- Born: October 2, 1878 San Francisco, California
- Died: January 22, 1963 (aged 84) Los Angeles, California
- Occupations: barber, schoolteacher, musician, businessman, inventor, saloon keeper
- Spouse: Lula Belle Charlton
- Children: 1
- Parent(s): Monroe Spikes Sr., Medora Kirby Spikes

= Richard Spikes =

American inventor (1878–1963)

Richard Bowie Spikes (October 2, 1878 – January 22, 1963) was an African-American inventor who held several United States patents. He is credited with developing and improving inventions such as a beer tap, a modification of an automatic gear shift mechanism for motor vehicles, and a safety braking system for trucks and buses. Notably, his beer tap patent was purchased by the Milwaukee Brewing Company, and variations of his design are still in use today. However, many of his other inventions were not widely adopted during his lifetime.

==Life==
Richard B. Spikes was born in San Francisco, California and the fifth of nine children of Monroe Spikes, a barber, and his wife Medora (Kirby) Spikes. Two of his younger brothers, John Curry Spikes (1881–1955) and Reb Spikes (1888–1982), were musicians and songwriters (Someday Sweetheart, a jazz standard [1919] was their biggest hit). Reb Spikes was a noted jazz saxophonist who worked with Jelly Roll Morton, Kid Ory and Sid Le Protti; among the well known jazzmen he gave a start to were Lionel Hampton and Les Hite.

******

### [Your instructions]
Carry the Richard Spikes biography forward from its last sentence. The lines further down aren't needed for this.

### [Supplied information]
******

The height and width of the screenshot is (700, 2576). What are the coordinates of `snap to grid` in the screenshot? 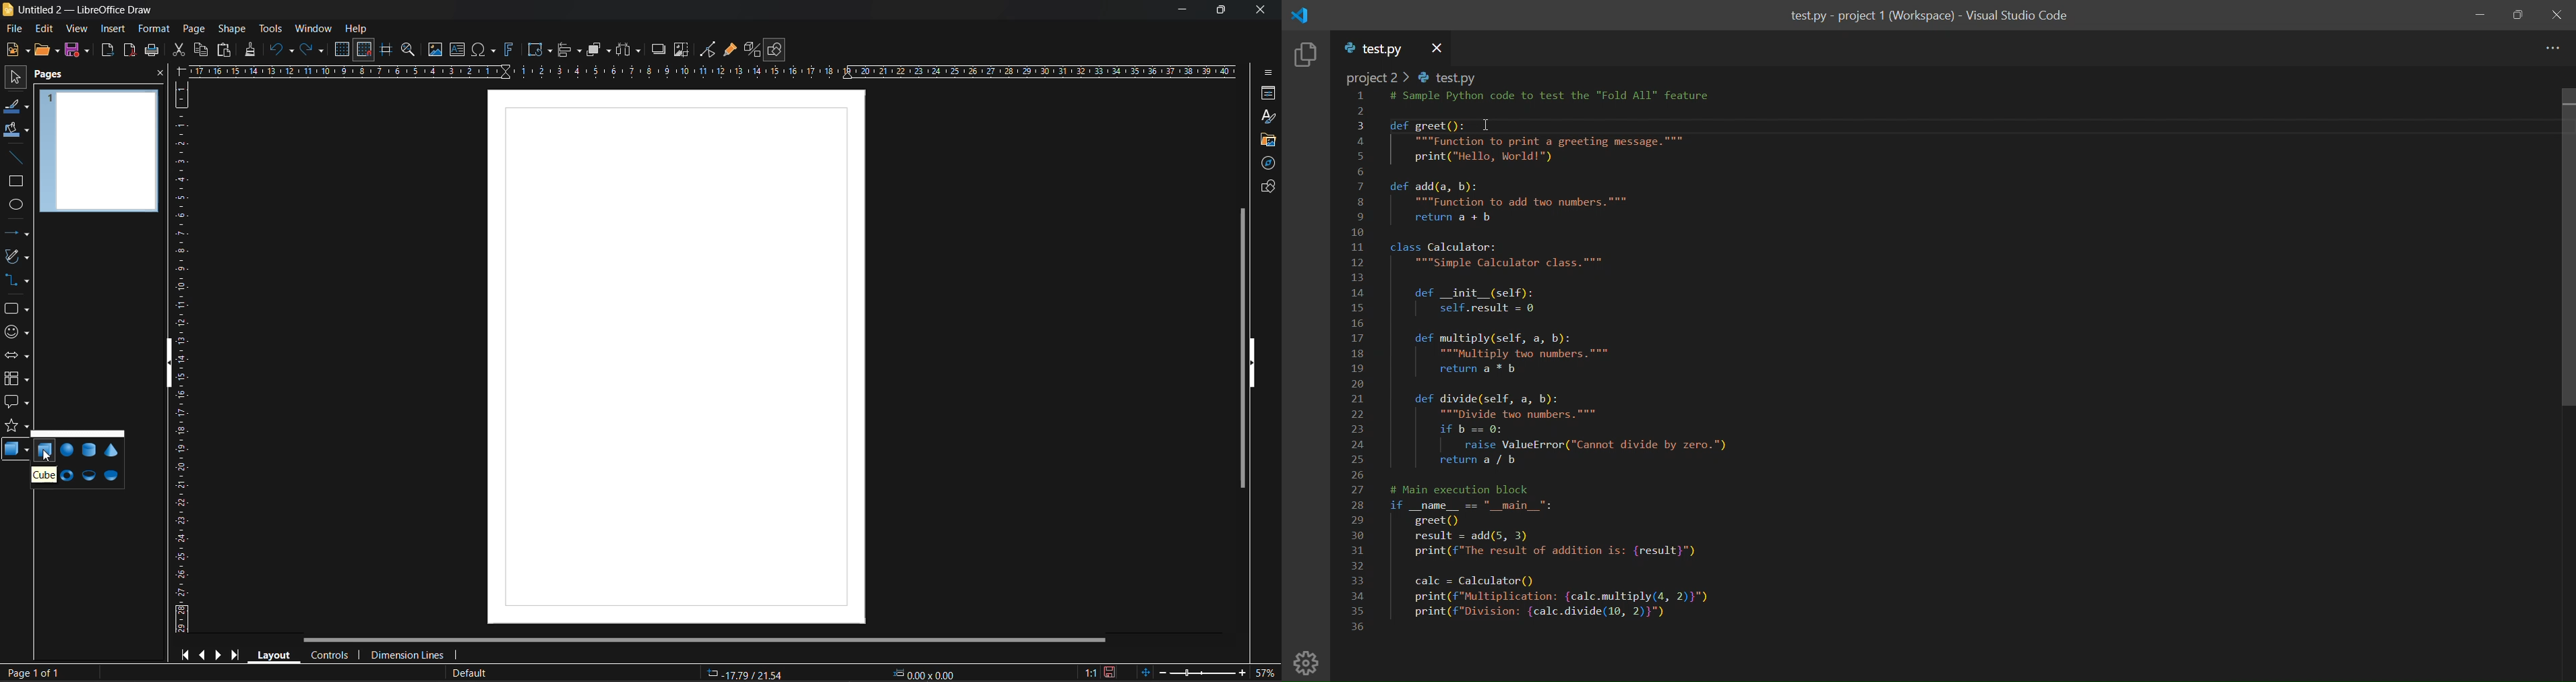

******

### [The reply]
Although a capable musician—piano and violin—Richard Spikes learned to cut hair in his father's barber shop, and then became a public school teacher in Beaumont, Texas. On October 8, 1900, he married Lula Belle Charlton (1880–1970), daughter of Charles Napoleon Charlton, an ex-slave who co-founded the first public schools for African Americans in the city of Beaumont. Richard and Lula had one son, Richard Don Quixote Spikes (1902–1989).

Soon after his marriage, the elder Spikes moved west to Albuquerque, New Mexico and later Bisbee, Arizona where he operated a barber shop and later a saloon. He became dissatisfied with how draft beer was dispensed from a keg; and developed variations on the pressure-dispense beer tap. The patent was purchased by the Milwaukee Brewing Company and variations of the invention are still in use.

Moving to San Francisco, California, Richard Spikes eventually received a patent pertaining to automobile directional signals, which he installed on a Pierce-Arrow car in 1913. However, contrary to many sources, Spikes was not the original inventor of this pivotal device, as Percy Douglas-Hamilton was awarded in 1906 for his creation of the first directional signals, six years before Spikes developed his version of the device. While he was working on his brake testing machine a few years later, the Oakland, California Police Department was interested enough to give it a tryout.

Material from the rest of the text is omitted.